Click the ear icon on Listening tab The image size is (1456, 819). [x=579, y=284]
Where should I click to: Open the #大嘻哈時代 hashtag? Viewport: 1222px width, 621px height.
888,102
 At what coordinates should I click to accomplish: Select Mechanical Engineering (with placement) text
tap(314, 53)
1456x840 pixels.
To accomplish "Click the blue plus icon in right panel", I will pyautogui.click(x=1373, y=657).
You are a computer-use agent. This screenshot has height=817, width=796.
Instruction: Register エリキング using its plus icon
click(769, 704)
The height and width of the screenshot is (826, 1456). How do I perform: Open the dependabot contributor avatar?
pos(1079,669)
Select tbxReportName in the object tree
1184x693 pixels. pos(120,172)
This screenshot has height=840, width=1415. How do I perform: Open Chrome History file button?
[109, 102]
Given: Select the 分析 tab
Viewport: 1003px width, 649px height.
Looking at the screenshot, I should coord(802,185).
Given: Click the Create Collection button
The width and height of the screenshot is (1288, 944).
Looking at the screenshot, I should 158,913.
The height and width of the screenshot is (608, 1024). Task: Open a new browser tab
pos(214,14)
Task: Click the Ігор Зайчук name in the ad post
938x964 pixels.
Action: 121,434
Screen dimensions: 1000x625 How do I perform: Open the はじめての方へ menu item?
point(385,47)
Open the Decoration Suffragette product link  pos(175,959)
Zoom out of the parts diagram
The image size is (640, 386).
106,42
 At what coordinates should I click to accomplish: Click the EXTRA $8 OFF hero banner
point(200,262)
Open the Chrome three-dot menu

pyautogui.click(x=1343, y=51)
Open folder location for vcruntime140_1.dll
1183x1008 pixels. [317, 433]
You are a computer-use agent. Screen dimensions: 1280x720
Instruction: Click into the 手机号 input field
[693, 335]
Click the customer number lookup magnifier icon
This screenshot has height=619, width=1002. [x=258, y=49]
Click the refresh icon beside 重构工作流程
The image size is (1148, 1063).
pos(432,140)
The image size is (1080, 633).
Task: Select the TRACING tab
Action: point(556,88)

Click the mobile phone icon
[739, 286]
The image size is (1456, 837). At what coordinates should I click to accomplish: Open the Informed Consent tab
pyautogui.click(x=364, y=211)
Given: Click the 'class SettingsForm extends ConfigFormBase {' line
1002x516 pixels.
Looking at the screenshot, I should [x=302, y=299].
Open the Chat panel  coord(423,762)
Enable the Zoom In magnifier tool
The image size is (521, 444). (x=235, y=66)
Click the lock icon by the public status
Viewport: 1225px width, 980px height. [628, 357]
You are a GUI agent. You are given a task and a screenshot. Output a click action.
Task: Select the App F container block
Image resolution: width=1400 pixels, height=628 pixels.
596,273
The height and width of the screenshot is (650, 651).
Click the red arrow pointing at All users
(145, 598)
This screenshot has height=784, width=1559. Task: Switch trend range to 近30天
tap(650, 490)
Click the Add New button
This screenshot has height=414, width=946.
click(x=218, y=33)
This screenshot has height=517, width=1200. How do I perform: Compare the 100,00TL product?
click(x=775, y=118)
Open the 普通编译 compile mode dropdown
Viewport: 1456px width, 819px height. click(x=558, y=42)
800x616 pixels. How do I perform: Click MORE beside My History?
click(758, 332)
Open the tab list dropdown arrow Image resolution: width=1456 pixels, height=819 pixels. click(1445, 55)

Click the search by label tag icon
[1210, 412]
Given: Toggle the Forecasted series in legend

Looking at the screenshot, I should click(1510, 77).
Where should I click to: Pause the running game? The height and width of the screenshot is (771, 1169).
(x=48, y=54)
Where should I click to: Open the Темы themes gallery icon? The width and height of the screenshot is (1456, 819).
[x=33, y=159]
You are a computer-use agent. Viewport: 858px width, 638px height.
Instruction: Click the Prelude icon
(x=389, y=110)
━━━━
» **Aim**:
Pick out every row above that contains the word "Zoom", and copy each one in full.

» **Full answer**:
Zoom out of the parts diagram
Enable the Zoom In magnifier tool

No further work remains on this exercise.